Greenfields agreement
(3) A greenfields agreement is made when it has been signed by each employer and each relevant employee organisation that the agreement is expressed to cover (which need not be all of the relevant employee organisations for the agreement).
12 Section 185 provides that a bargaining representative must apply for the Fair Work Commission's approval of an enterprise agreement that has been "made". That section provides as follows:
Application for approval
(1) If an enterprise agreement is made, a bargaining representative for the agreement must apply to the FWC for approval of the agreement.
(1A) Despite subsection (1), if the agreement is a greenfields agreement, the application must be made by:
(a) an employer covered by the agreement; or
(b) a relevant employee organisation that is covered by the agreement.
Material to accompany the application
(2) The application must be accompanied by:
(a) a signed copy of the agreement; and
(b) any declarations that are required by the procedural rules to accompany the application.
When the application must be made
(3) If the agreement is not a greenfields agreement, the application must be made:
(a) within 14 days after the agreement is made; or
(b) if in all the circumstances the FWC considers it fair to extend that period - within such further period as the FWC allows.
(4) If the agreement is a greenfields agreement, the application must be made within 14 days after the agreement is made.
Signature requirements
(5) The regulations may prescribe requirements relating to the signing of enterprise agreements.
Further to s 185(2)(a), reg 2.06A(2) of the Fair Work Regulations 2009 (Cth) provides as follows:
For paragraph 185(2)(a) of the Act, a copy of an enterprise agreement is a signed copy only if:
(a) it is signed by:
(i) the employer covered by the agreement; and
(ii) at least 1 representative of the employees covered by the agreement; and
(b) it includes:
(i) the full name and address of each person who signs the agreement; and
(ii) an explanation of the person's authority to sign the agreement.

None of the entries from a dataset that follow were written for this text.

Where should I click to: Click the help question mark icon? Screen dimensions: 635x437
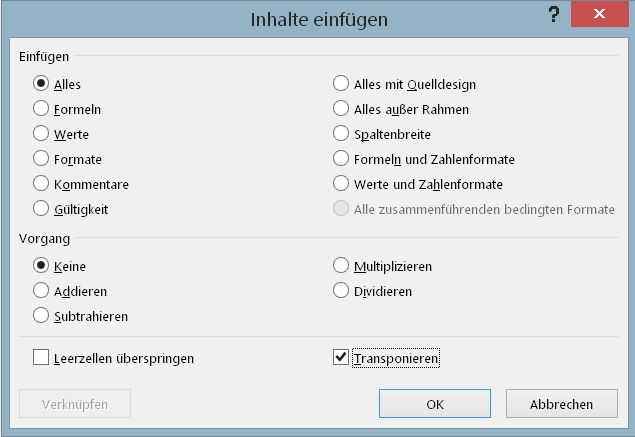[x=553, y=15]
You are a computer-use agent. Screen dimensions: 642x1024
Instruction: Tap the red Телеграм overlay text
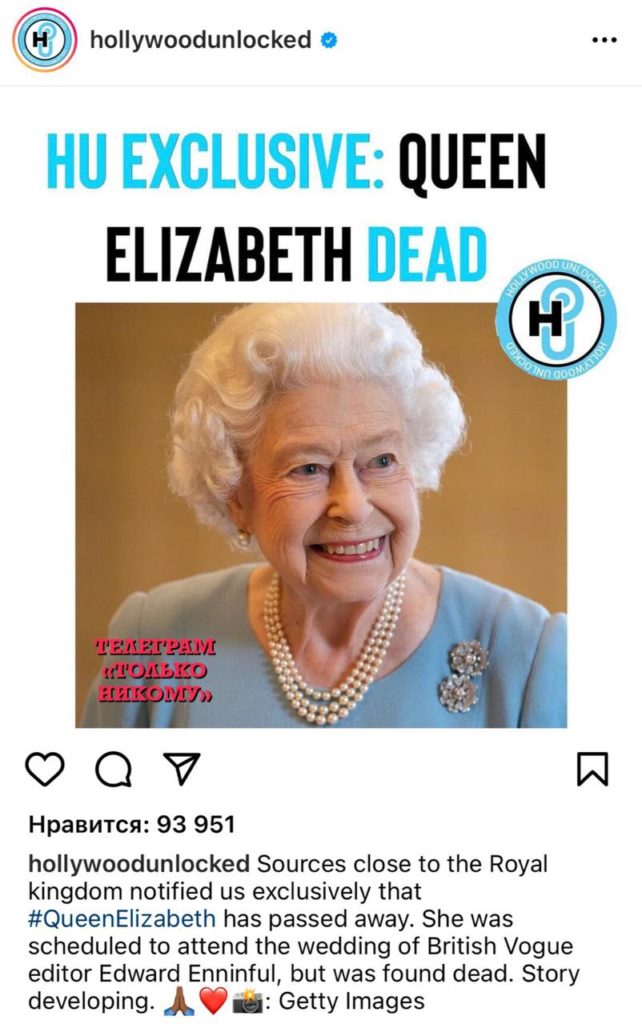[155, 670]
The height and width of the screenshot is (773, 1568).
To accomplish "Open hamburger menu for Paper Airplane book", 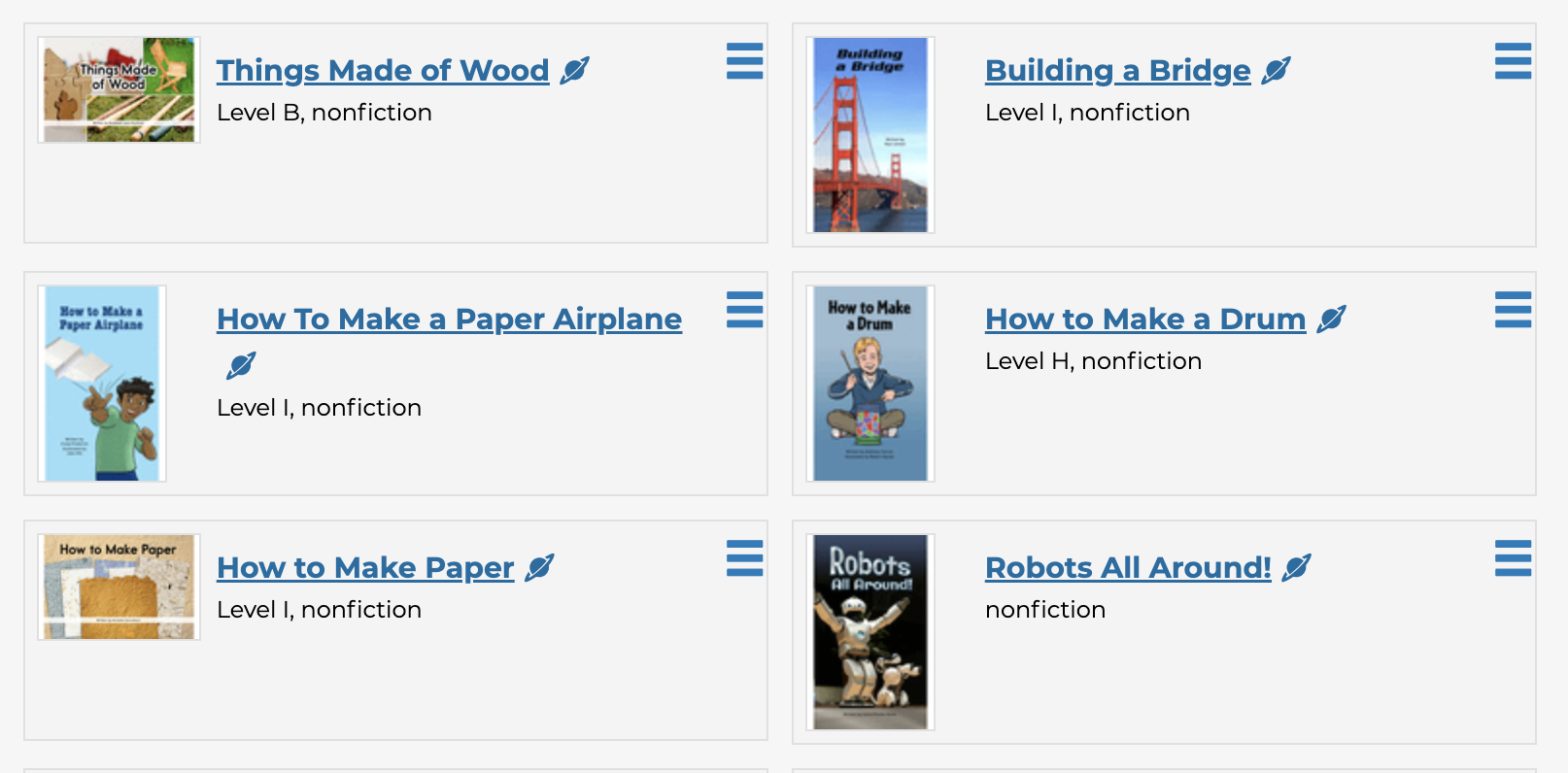I will [744, 310].
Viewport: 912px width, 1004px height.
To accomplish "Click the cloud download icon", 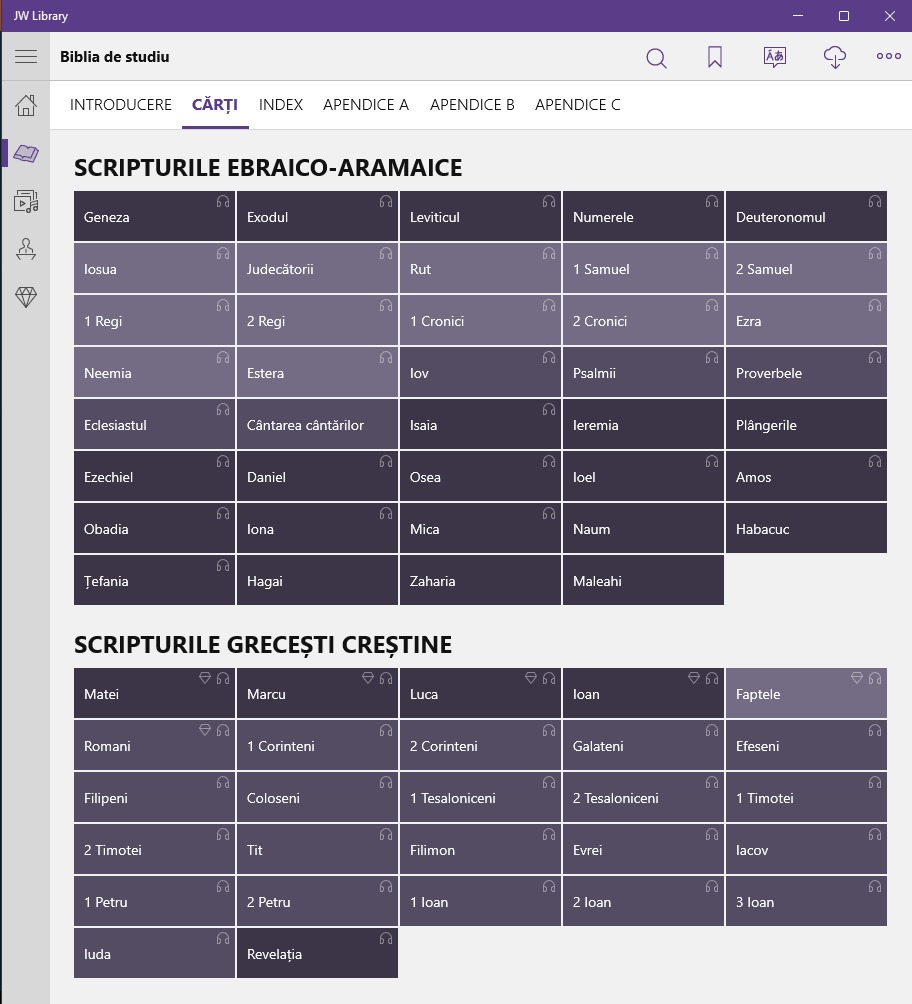I will [834, 58].
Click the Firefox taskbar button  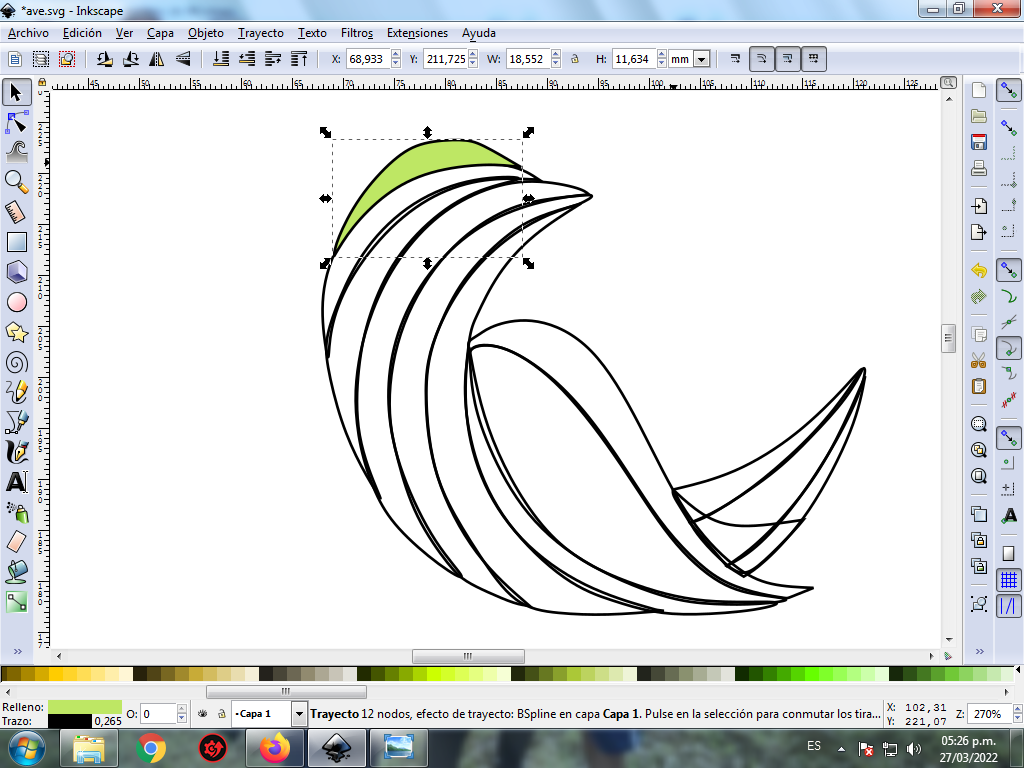(273, 747)
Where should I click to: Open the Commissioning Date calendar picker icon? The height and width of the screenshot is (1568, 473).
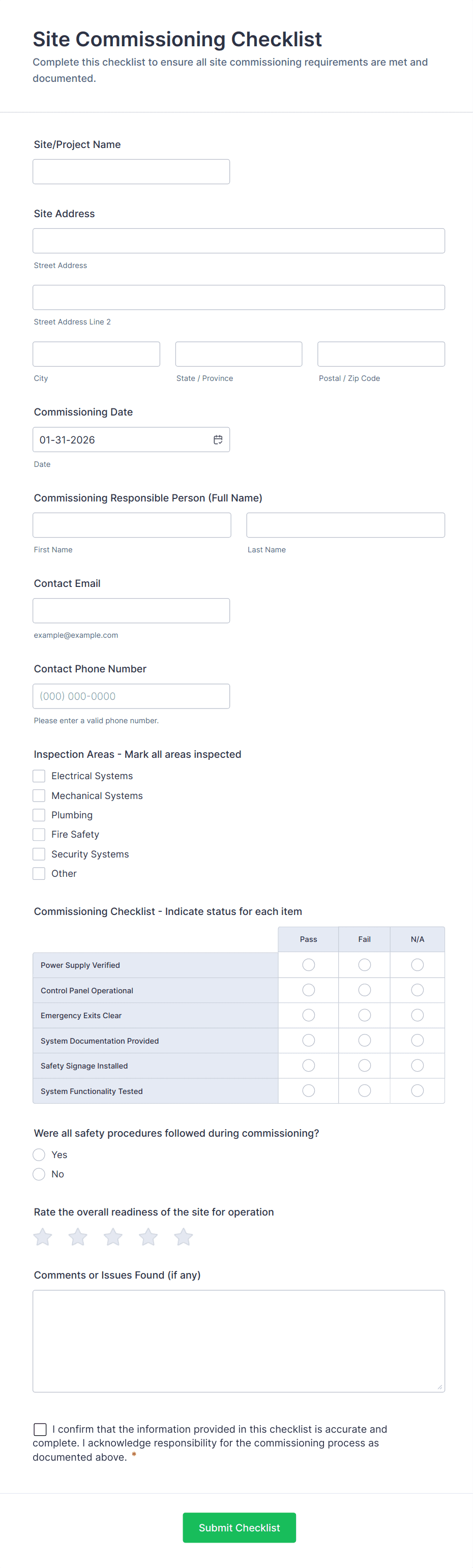coord(218,439)
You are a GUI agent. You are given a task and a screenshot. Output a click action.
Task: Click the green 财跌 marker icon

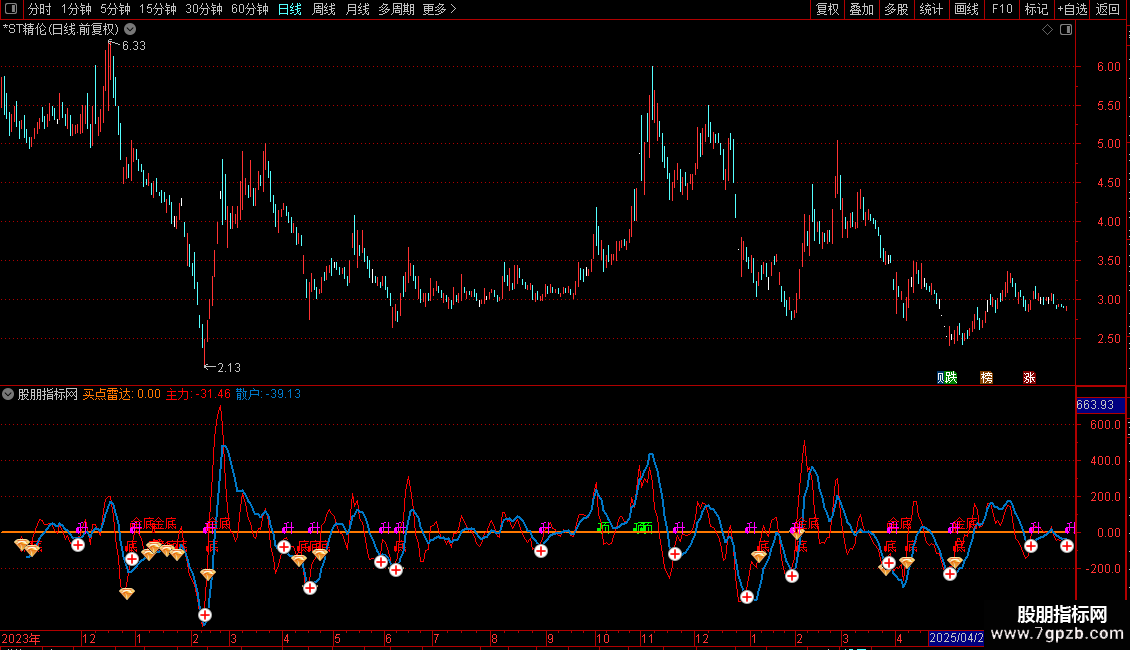[x=947, y=377]
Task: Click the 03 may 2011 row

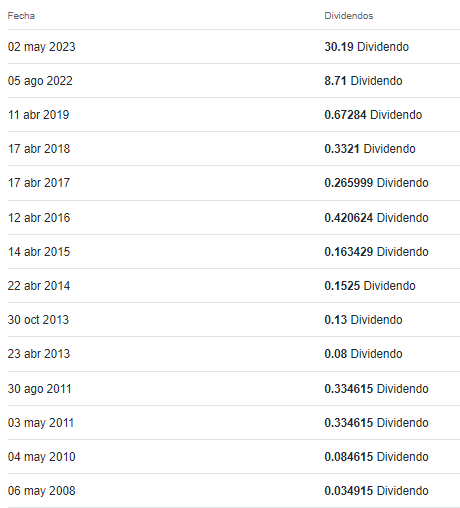Action: pyautogui.click(x=234, y=423)
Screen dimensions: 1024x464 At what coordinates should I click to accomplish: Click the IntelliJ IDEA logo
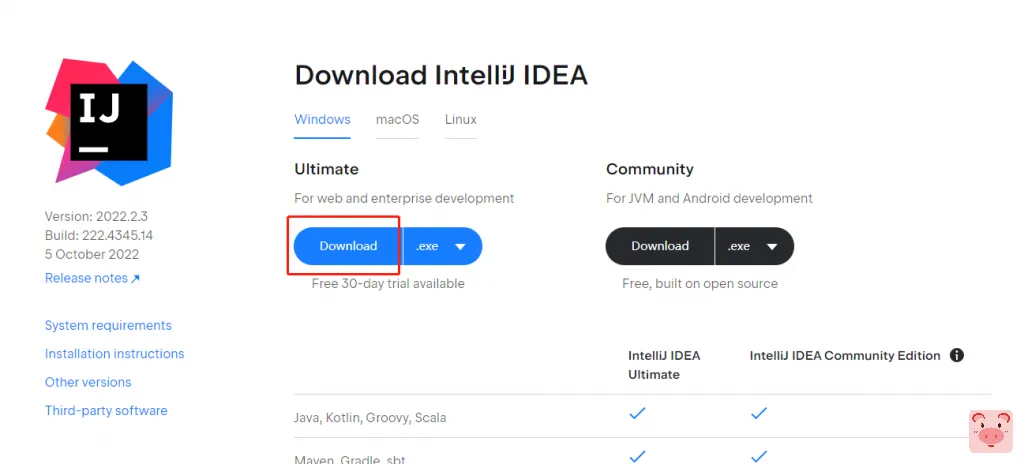pyautogui.click(x=109, y=122)
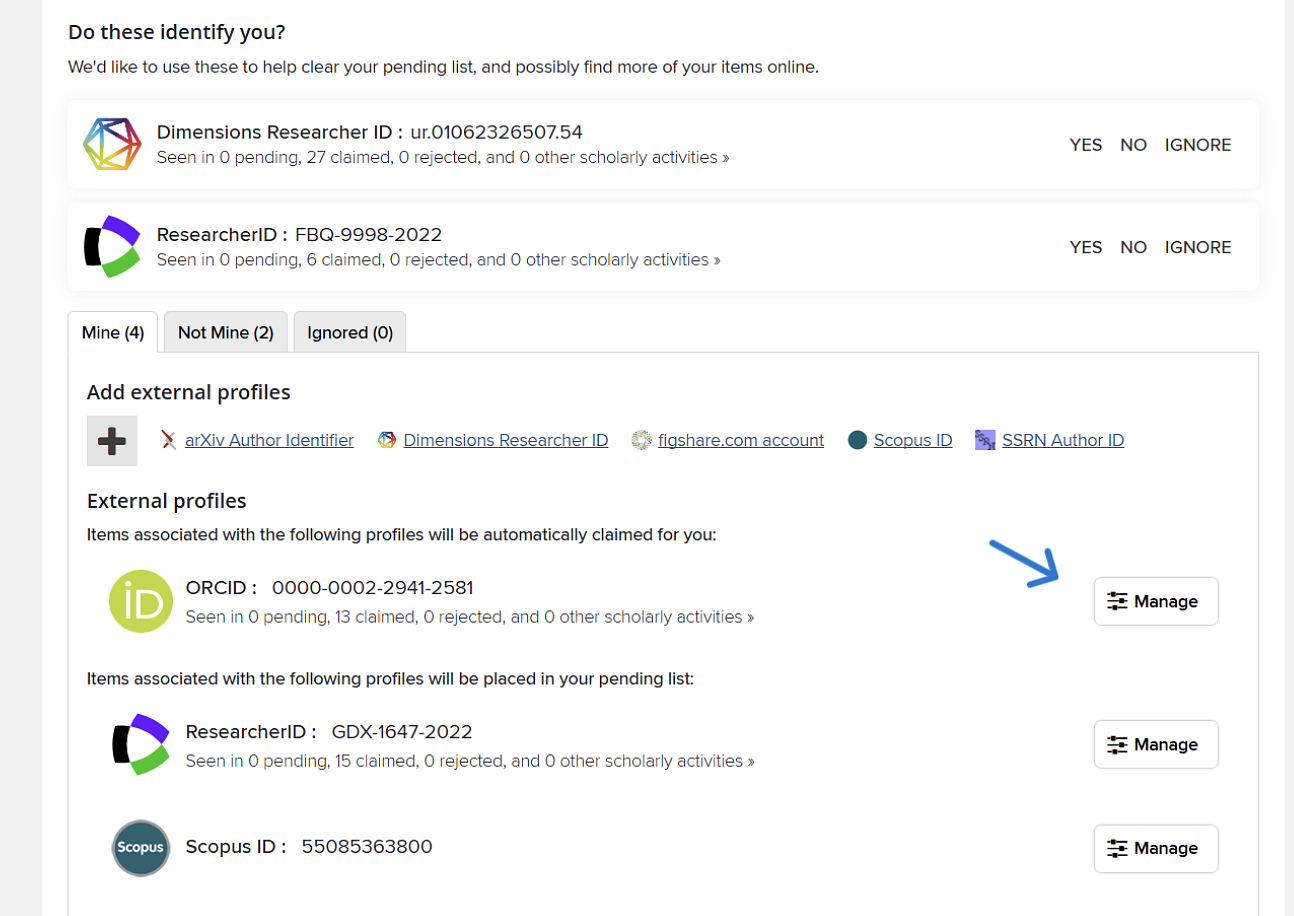The width and height of the screenshot is (1294, 916).
Task: Click the round Scopus logo icon
Action: point(141,848)
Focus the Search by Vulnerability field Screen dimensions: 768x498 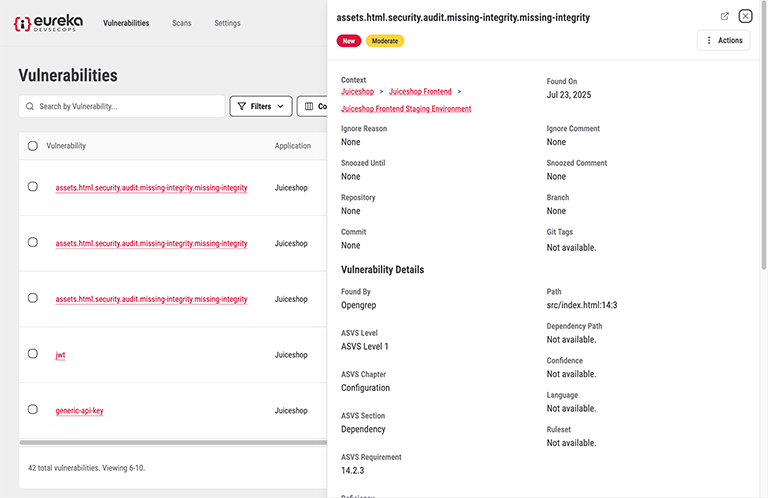(x=128, y=106)
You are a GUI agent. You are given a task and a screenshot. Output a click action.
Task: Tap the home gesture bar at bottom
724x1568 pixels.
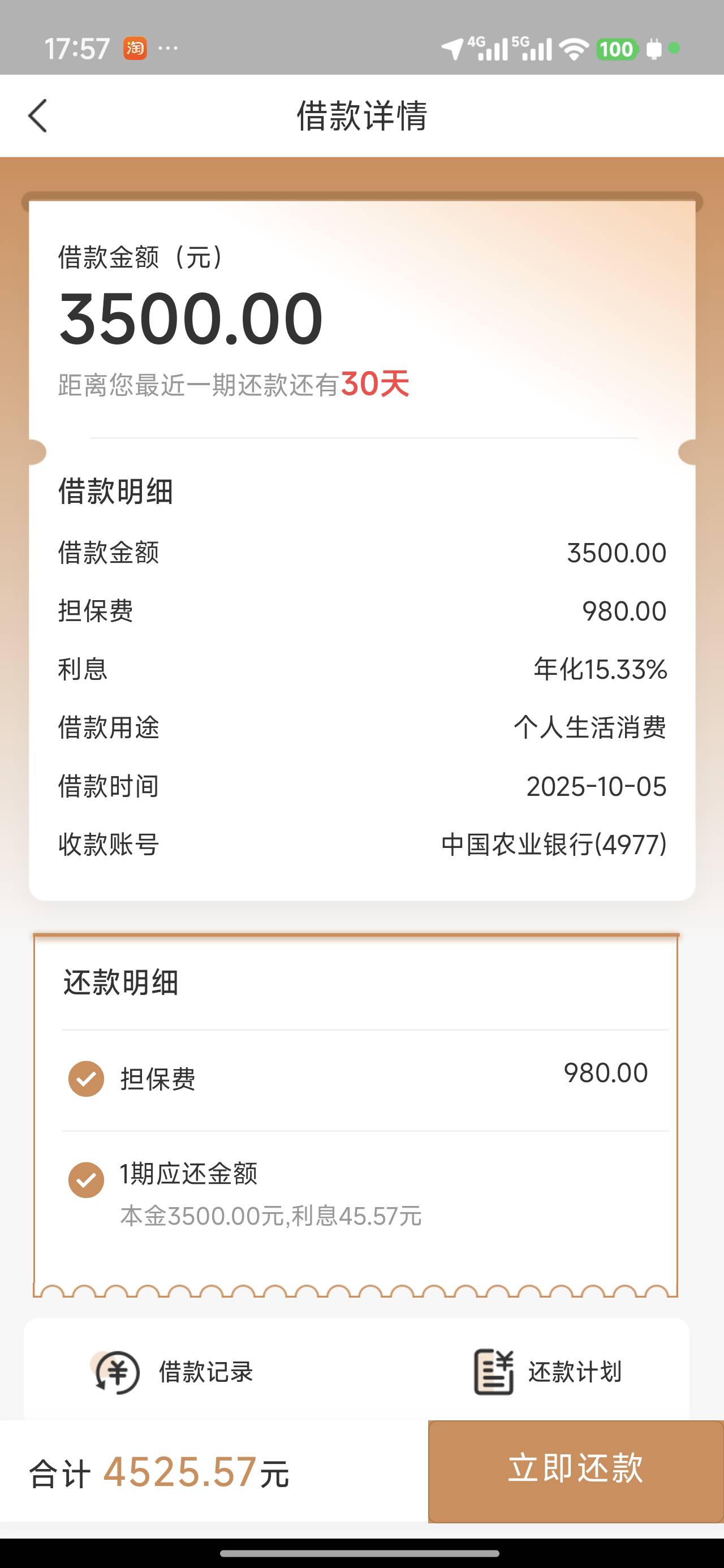pyautogui.click(x=361, y=1553)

For the purposes of s 185(2)(b), the "declaration" there referred to is to be found in Form F17 titled: "Employer's Declaration in Support of Application for Approval of Enterprise Agreement". The importance placed upon Form F17 being before the Fair Work Commission when it is entertaining an approval application is exposed by the matters covered. Form F17 is divided into numbered paragraphs, including "Part 2: Requirements for approval". Thereafter paras [2.2] and [2.3] direct attention to the "Scope of the Agreement (s.186(3) and (3A))" and paras [2.4] to [2.9] direct attention to "Agreement Genuinely Approved - (s.186(2)(a), s.188, s.180(2), (3) and (5), s.181)". Section 186 sets forth the "general requirements" to be satisfied before an approval may be granted. Section 186(1) sets forth the "basic rule" as follows:
If an application for the approval of an enterprise agreement is made under section 185, the FWC must approve the agreement under this section if the requirements set out in this section and section 187 are met.
Section 186(2) provides in part as follows:
The FWC must be satisfied that:
(a) if the agreement is not a greenfields agreement - the agreement has been genuinely agreed to by the employees covered by the agreement; and
(b) …..
(c) the terms of the agreement do not contravene section 55…; and
(d) the agreement passes the better off overall test.
Section 186(4) provides that the Commission must also be "satisfied that the agreement does not include any unlawful terms…". Error on the part of the Commission in reaching a state of satisfaction for the purposes of s 186(4), it has been concluded, would not constitute jurisdictional error: Australian Industry Group v Fair Work Australia [2012] FCAFC 108 at [37] - [50], (2012) 205 FCR 339, 359 - 362 per North, McKerracher and Reeves JJ. Section 188 provides for when an "enterprise agreement has been genuinely agreed to by the employees…". Section 187 provides for "additional requirements". Section 187 provides (in part) as follows:
Requirement that approval not be inconsistent with good faith bargaining etc.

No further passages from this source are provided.